You wouldn’t exactly call Lieutenant Governor Brian Dubie the hardest working man in Vermont politics. And yet he’s done all right in life. As a tall man, often in a well-pressed uniform of one sort or another, he is easily mistaken for an action-figure, and for many voters that’s more than enough.
You know you’ve hit the sweet spot when your Wikipedia entry notes your “laid back approach to campaigning,” and yet you manage consistently to shrug your way to re-election.
If the Douglas recipe for re-election is elementary (tough talk on drugs and taxes), the Dubie recipe can’t even properly be called a recipe at all, because it contains only a single basic ingredient: Brian in uniform, served up as late in the campaign season as possible.
Garnish with 9/11, and serve.
Who could forget the harrowing two-week deployment to Iraq during Dubie’s last campaign, news of which was held to compete with the news of Dunne’s big win over Tracy in the Democratic primary?
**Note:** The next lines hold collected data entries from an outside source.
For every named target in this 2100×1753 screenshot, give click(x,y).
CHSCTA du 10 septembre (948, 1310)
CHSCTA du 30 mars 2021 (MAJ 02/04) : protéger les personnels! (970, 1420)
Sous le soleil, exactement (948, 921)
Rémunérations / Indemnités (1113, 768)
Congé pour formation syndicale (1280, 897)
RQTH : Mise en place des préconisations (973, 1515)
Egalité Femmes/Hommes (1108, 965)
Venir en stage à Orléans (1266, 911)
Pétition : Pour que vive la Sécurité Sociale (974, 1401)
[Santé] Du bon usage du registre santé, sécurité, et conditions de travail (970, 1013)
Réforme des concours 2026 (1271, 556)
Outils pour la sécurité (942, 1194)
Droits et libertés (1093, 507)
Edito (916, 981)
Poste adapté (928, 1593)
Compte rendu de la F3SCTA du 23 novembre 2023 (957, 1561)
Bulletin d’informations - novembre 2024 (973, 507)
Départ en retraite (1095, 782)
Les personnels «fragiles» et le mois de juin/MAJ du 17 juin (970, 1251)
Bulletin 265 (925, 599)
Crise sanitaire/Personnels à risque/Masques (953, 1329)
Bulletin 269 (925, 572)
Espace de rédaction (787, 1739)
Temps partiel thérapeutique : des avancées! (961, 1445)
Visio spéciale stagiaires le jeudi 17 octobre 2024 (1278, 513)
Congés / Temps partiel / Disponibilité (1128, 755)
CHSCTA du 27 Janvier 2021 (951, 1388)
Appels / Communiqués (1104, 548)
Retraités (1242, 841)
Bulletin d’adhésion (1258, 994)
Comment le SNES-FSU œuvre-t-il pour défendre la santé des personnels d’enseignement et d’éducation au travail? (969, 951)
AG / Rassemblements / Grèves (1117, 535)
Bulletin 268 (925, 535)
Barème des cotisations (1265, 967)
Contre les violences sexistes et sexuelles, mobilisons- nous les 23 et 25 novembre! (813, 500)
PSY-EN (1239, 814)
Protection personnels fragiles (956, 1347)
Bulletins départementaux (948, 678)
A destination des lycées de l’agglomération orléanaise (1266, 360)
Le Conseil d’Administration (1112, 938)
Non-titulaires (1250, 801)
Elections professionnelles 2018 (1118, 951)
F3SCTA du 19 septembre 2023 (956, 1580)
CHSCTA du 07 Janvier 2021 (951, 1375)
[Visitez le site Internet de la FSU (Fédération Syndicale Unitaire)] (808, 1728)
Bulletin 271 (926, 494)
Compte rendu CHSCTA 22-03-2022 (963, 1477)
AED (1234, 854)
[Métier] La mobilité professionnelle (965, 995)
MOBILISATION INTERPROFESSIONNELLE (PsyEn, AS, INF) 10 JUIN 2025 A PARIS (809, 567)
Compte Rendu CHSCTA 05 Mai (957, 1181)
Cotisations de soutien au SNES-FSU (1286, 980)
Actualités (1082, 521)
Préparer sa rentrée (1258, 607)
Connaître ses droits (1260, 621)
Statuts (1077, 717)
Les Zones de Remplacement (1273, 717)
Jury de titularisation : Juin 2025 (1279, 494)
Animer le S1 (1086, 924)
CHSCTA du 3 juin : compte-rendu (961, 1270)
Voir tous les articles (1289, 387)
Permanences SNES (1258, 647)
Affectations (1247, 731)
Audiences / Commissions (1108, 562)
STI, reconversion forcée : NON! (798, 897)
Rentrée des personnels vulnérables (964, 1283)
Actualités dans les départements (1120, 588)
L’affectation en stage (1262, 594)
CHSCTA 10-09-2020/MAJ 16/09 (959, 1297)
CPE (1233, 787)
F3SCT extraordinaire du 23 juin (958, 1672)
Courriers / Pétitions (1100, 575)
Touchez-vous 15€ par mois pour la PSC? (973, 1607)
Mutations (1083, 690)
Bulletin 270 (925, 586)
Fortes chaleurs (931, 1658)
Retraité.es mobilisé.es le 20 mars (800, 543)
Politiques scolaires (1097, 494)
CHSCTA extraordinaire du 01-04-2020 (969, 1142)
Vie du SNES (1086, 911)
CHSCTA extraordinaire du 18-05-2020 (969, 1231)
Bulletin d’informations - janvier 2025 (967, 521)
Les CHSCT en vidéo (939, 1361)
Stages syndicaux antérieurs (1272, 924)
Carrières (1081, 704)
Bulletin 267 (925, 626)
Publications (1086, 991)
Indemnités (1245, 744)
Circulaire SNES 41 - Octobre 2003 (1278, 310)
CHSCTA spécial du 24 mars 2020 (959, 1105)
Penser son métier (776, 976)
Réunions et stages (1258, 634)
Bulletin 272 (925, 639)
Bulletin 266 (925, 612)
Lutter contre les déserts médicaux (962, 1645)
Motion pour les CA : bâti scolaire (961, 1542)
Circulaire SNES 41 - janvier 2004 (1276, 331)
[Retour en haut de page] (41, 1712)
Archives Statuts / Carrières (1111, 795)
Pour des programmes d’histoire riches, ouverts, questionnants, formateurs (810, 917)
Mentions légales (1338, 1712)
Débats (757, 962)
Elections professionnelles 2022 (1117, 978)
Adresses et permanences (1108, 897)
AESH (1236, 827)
And sure enough, like clockwork, Dubie’s at it again: He’s starring in a pretty convenient Red Cross commercial, a radio spot that opens with a modest reference to Dubie’s yeoman’s work on the Governor’s Homeland Security Advisory Council.
The pressing reason for the spot? To urge all listeners to “create an emergency plan” in their own homes.
How long, Lord, how long? How long before 9/11 is allowed to rest in peace, rather than being pressed into service by every sweaty-palmed down-ballot Republican from Boise to Bangor?
How long before we drop this odd phrase “Homeland Security” altogether, which sounds like something lifted straight from World War II propaganda — propaganda aired by the losers, not the winners?
And how long before we set some sort of decent standards limiting public service announcements that double as campaign spots for nervous incumbents?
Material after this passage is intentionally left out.